Re: [BUG] non archived WAL removed during production crash recovery - Mailing list pgsql-bugs

From Michael Paquier
Subject Re: [BUG] non archived WAL removed during production crash recovery
Date
Msg-id 20200427074945.GG11369@paquier.xyz
Whole thread Raw
In response to Re: [BUG] non archived WAL removed during production crash recovery  (Jehan-Guillaume de Rorthais <jgdr@dalibo.com>)
Responses Re: [BUG] non archived WAL removed during production crash recovery
List pgsql-bugs
On Fri, Apr 24, 2020 at 03:03:00PM +0200, Jehan-Guillaume de Rorthais wrote:
> I agree the three tests could be removed as they were not covering the bug we
> were chasing. However, they might still be useful to detect futur non expected
> behavior changes. If you agree with this, please, find in attachment a patch
> proposal against HEAD that recreate these three tests **after** a waiting loop
> on both standby1 and standby2. This waiting loop is inspired from the tests in
> 9.5 -> 10.

FWIW, I would prefer keeping all three tests as well.

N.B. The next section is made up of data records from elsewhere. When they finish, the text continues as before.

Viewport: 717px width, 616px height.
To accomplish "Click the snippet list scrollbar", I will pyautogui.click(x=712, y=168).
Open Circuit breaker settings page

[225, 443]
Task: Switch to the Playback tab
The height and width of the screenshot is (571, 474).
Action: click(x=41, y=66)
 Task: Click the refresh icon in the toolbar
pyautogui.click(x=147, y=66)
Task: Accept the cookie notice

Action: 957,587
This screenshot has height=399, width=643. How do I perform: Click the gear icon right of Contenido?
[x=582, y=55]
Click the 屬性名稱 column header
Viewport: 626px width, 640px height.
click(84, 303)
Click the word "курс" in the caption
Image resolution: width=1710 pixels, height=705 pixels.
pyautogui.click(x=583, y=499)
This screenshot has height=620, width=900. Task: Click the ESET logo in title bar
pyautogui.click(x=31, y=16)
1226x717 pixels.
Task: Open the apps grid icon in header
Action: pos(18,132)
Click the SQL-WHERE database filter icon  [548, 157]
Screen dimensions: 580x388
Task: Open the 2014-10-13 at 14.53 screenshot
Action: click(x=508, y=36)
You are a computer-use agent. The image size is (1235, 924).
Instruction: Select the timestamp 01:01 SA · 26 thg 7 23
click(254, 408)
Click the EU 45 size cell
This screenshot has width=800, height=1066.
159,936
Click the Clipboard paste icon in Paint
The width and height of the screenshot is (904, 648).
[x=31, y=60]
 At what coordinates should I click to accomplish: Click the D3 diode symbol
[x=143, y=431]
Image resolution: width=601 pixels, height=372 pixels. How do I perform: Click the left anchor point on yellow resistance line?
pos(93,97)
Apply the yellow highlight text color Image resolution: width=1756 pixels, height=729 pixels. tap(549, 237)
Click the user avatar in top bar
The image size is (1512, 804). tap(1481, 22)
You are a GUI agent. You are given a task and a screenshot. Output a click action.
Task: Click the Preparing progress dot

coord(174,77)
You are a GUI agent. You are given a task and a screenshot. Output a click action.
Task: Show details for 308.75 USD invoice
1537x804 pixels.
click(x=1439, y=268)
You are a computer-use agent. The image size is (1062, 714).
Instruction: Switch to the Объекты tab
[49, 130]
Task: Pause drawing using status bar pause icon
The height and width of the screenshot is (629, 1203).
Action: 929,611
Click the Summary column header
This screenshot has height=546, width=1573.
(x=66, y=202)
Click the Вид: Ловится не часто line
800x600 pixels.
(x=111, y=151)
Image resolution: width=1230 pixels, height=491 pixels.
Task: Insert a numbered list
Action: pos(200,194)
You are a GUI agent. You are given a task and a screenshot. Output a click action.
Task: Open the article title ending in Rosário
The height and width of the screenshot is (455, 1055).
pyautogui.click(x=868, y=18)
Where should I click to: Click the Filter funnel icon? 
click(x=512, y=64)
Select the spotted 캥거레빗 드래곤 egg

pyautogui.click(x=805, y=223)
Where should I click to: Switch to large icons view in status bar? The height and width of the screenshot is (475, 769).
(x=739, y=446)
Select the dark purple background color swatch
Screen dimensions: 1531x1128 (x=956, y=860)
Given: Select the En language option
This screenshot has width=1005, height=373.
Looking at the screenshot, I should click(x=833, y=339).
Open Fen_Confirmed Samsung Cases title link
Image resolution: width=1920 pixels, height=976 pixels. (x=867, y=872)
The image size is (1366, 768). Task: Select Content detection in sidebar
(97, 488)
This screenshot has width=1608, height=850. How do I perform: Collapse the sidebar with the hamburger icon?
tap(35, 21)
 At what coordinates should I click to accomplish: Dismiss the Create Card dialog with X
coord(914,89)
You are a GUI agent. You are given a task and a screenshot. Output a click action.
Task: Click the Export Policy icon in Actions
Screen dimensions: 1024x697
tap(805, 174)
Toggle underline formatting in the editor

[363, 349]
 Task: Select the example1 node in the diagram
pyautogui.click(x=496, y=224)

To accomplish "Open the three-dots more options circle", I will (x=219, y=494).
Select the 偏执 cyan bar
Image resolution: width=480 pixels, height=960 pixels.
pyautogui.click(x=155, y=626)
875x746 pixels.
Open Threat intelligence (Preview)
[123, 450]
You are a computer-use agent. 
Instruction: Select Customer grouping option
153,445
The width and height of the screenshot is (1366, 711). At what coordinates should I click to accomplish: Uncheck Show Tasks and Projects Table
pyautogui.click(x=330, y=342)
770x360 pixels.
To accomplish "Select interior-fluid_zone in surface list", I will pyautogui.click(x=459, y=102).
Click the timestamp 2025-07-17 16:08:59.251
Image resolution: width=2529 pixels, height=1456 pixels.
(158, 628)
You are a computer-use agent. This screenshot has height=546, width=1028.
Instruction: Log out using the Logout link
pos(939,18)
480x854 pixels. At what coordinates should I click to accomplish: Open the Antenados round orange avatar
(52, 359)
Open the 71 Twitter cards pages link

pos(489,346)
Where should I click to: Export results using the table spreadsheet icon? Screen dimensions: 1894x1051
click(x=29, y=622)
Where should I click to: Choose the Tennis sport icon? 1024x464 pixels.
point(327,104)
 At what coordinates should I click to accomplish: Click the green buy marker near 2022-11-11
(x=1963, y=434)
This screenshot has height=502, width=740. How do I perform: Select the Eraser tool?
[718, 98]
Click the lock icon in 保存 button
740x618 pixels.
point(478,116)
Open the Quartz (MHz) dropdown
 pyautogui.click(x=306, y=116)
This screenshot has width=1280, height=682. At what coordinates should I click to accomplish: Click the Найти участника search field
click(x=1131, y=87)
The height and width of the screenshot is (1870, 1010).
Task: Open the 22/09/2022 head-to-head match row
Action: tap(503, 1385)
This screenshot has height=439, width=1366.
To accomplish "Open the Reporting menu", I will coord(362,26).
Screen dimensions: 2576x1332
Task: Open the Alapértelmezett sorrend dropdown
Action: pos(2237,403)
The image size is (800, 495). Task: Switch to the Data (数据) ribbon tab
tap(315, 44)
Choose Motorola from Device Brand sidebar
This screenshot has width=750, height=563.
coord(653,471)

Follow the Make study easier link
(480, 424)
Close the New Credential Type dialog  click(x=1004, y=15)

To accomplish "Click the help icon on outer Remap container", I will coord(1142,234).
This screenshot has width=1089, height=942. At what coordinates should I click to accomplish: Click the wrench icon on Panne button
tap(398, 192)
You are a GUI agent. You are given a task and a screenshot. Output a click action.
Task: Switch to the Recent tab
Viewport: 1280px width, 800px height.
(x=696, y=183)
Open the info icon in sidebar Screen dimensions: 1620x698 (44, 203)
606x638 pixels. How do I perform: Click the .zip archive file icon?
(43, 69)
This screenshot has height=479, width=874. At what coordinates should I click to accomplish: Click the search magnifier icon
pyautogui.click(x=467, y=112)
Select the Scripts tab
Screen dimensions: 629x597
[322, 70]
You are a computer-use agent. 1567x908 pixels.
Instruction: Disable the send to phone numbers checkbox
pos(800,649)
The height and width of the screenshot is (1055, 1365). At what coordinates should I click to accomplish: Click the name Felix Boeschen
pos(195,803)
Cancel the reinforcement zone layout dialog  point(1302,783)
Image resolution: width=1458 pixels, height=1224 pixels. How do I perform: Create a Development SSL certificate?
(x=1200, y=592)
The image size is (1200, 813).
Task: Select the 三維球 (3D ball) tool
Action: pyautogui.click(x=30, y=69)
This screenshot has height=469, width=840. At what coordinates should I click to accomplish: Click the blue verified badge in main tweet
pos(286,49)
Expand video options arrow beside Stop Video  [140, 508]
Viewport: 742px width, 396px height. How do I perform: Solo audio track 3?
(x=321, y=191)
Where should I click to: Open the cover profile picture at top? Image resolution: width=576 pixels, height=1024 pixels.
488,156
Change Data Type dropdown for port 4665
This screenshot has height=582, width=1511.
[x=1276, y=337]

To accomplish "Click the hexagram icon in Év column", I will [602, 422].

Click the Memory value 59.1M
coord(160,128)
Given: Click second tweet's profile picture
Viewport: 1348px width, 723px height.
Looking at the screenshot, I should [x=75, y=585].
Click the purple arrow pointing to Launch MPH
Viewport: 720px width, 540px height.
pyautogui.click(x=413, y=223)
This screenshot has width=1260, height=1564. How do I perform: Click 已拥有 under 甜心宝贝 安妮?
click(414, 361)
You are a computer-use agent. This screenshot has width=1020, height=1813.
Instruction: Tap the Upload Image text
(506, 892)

So..  I have spent more time on this problem and mereswin here is a
very good sample because it failed all three tests:
https://buildfarm.postgresql.org/cgi-bin/show_log.pl?nm=mereswine&dt=2020-04-24%2006%3A03%3A53

For standby2, we get this failure:
ok 11 - .ready file for WAL segment 000000010000000000000001 existing
  in backup is kept with archive_mode=always on standby
not ok 12 - .ready file for WAL segment 000000010000000000000002
  created with archive_mode=always on standby

Then, looking at 020_archive_status_standby2.log, we have the
following logs:
2020-04-24 02:08:32.032 PDT [9841:3] 020_archive_status.pl LOG:
statement: CHECKPOINT
[...]
2020-04-24 02:08:32.303 PDT [9821:7] LOG:  restored log file
"000000010000000000000002" from archive

In this case, the test forced a checkpoint to test the segment
recycling *before* the extra restored segment we'd like to work on was
actually restored.  So it looks like my initial feeling about the
timing issue was right, and I am also able to reproduce the original
set of failures by adding a manual sleep to delay restores of
segments, like that for example:
--- a/src/backend/access/transam/xlogarchive.c
+++ b/src/backend/access/transam/xlogarchive.c
@@ -74,6 +74,8 @@ RestoreArchivedFile(char *path, const char *xlogfname,
    if (recoveryRestoreCommand == NULL ||
    strcmp(recoveryRestoreCommand, "") == 0)
            goto not_available;

+   pg_usleep(10 * 1000000); /* 10s */
+
    /*

With your patch the problem does not show up anymore even with the
delay added, so I would like to apply what you have sent and add back
those tests.  For now, I would just patch HEAD though as that's not
worth the risk of destabilizing stable branches in the buildfarm.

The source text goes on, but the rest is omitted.